> _Extrait du texte_
++++

Le second critère d’approche retenu reprend le même principe que celui mis en oeuvre au paragraphe précédant à propos du devenir des lames de hache brisées. En ne considérant que les lames polies entières, nous avons établi des décomptes selon l’état général du tranchant tel qu’il nous est parvenu : avec un fil usé (émoussé ou esquillé), en cours de réaffûtage ou parfaitement affûté (fig. 58). Les proportions relevées par période chronologique pour l’ensemble des pièces datées et pour l’ensemble du corpus concordent bien : les fils usés représentent toujours entre 60 et 65 % du total, et le taux de tranchants abandonnés en cours de réaffûtage est minime. La proportion importante pour le Néolithique moyen II est surprenante et est liée à leur forte présence sur le site de Saint-Léonard/Grand Pré dans le Valais (n° 815-2). Avec le recul et au vu de l’ensemble du corpus, il nous semble légitime de contester nos notes de travail sur ce point. Les lames polies incriminées sont de petits outils sur éclats mal polis : il conviendrait de les examiner de nouveau pour établir si les tranchants sont bel et bien en cours de réaffûtage ou s’il s’agit de pièces en cours de façonnage initial, ce qui est plus probable du fait que ce site est un lieu de fabrication de lames de hache.

Malgré cette question en suspens, la proportion non négligeable de tranchants coupants, entre 20 et 35 % selon le corpus pris en compte, ne peut être expliquée à ce stade de l’étude. Rappelons qu’il s’agit de pièces entières : ces lames de hache ont donc été abandonnées en parfait état de fonctionnement. Le fait appuie la constatation établie précédemment sur l’abandon de lames polies entières. Il faut donc recourir à l’étude des contextes de découverte pour tenter de comprendre les motivations de tels gestes. Ce point est abordé plus loin dans le cadre de l’approche des fonctions des lames de hache.

++++

> _Données de travail_
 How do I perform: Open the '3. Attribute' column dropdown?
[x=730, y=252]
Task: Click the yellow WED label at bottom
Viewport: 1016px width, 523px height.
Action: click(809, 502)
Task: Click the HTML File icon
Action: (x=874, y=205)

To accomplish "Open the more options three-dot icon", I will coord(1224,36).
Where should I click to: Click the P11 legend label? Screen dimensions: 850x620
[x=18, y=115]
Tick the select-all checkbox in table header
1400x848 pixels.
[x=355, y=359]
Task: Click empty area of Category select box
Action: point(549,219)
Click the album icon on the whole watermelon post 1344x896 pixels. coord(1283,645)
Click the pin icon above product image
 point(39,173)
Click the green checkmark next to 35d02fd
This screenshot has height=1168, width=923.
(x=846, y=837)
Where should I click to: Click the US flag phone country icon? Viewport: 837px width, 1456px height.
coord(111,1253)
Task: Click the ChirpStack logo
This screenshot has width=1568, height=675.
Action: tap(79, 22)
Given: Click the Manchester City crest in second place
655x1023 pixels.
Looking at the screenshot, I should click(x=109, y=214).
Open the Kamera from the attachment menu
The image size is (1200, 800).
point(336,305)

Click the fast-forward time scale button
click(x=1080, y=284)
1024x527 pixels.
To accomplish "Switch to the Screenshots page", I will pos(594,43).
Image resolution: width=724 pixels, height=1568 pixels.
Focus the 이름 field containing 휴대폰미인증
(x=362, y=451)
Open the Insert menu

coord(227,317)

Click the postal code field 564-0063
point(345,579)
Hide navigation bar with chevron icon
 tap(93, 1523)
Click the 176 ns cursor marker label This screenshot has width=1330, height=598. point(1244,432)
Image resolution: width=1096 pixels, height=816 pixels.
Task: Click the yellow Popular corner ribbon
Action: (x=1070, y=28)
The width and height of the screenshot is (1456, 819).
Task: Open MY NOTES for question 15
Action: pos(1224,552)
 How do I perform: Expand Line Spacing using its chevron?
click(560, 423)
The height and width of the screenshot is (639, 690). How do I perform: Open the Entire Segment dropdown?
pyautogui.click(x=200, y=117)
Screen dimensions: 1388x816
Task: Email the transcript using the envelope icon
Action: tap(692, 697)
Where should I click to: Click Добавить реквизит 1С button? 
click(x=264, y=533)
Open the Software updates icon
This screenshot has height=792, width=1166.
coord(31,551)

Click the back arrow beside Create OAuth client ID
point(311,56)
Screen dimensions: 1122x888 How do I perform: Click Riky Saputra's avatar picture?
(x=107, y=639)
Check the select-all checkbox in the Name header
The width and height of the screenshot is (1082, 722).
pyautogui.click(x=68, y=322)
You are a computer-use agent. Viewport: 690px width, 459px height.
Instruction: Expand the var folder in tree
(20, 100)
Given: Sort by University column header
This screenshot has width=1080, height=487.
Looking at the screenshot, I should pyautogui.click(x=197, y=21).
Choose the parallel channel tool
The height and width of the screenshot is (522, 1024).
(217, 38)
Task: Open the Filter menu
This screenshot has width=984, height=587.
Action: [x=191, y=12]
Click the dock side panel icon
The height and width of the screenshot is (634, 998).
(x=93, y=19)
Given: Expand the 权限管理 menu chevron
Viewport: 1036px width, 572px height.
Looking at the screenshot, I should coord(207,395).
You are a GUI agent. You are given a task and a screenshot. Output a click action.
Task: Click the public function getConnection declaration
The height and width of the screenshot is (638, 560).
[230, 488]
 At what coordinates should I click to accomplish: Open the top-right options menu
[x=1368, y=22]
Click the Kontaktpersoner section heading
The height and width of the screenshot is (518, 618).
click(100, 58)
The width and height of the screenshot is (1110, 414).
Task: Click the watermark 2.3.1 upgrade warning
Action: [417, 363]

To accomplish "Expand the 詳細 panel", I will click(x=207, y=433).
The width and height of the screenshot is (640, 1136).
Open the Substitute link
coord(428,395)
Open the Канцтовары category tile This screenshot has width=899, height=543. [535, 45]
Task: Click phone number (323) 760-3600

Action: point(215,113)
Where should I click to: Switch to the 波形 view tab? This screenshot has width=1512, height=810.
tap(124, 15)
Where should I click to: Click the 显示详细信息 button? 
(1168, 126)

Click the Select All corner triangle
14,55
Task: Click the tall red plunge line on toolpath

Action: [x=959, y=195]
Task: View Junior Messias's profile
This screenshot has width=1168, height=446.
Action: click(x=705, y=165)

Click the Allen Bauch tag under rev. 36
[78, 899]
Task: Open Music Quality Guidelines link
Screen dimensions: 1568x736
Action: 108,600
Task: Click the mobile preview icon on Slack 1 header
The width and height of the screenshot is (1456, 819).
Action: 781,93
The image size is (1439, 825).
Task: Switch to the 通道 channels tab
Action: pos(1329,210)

++++

> _Vos tâches_
• 1. Répondez aux questions suivantes à partir de l'extrait sur les lames de hache :
(a) Quelle part du total les fils usés représentent-ils toujours ?
(b) Sur quel site la forte présence de ces pièces explique-t-elle la proportion importante relevée pour le Néolithique moyen II ?
(c) Quelle est la proportion de tranchants coupants, selon le corpus pris en compte ?
• 2. Veuillez recopier sans aucune modification les lignes de la liste qui vont de celle contenant «Click the green checkmark next to 35d02fd» jusqu'à celle contenant «coord(111,1253)», ces deux lignes comprises.

> _Réponses aux tâches_
• 1.
(a) Entre 60 et 65 % du total.
(b) Le site de Saint-Léonard/Grand Pré, dans le Valais (n° 815-2).
(c) Entre 20 et 35 %.

• 2.
Click the green checkmark next to 35d02fd
This screenshot has height=1168, width=923.
(x=846, y=837)
Where should I click to: Click the US flag phone country icon? Viewport: 837px width, 1456px height.
coord(111,1253)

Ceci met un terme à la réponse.